The asteroid is a background asteroid, that is not a member of any known asteroid family. Sakuntala orbits the Sun in the central main-belt at a distance of 2.0–3.1 AU once every 4.04 years (1,474 days). Its orbit has an eccentricity of 0.21 and an inclination of 19° with respect to the ecliptic.

== Physical characteristics ==

Sakuntala has been characterized as a stony S-type asteroid.

=== Rotation period ===

Several rotational lightcurves of Sakuntala were obtained from photometric observations. Analysis of the best-rated lightcurve gave a rotation period of 6.29 hours with a brightness variation of 0.38 magnitude (U=3).

Other measurements gave a similar period of 6.2915 and 6.30 hours, respectively (U=3-/2), while lightcurves with a period of larger than 20 hours are considered to be wrong (U=1/1/1).

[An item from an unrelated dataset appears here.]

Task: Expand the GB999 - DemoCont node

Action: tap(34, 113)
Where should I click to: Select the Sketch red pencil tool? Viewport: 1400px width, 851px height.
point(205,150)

=== Diameter and albedo ===

According to the surveys carried out by the Infrared Astronomical Satellite IRAS, the Japanese Akari satellite and the NEOWISE mission of NASA's Wide-field Infrared Survey Explorer, Sakuntala measures between 22.70 and 29.249 kilometers in diameter and its surface has an albedo between 0.185 and 0.6460.

The Collaborative Asteroid Lightcurve Link derives an albedo of 0.2914 and a diameter of 25.78 kilometers based on an absolute magnitude of 9.9.

== Naming ==

This minor planet was named after the protagonist Shakuntala in the Sanskrit drama The Recognition of Shakuntala by Indian poet Kālidāsa. The drama is part of the Mahabharata, one of the major Sanskrit epics of ancient India.

The official naming citation was mentioned in The Names of the Minor Planets by Paul Herget in 1955 (H 108).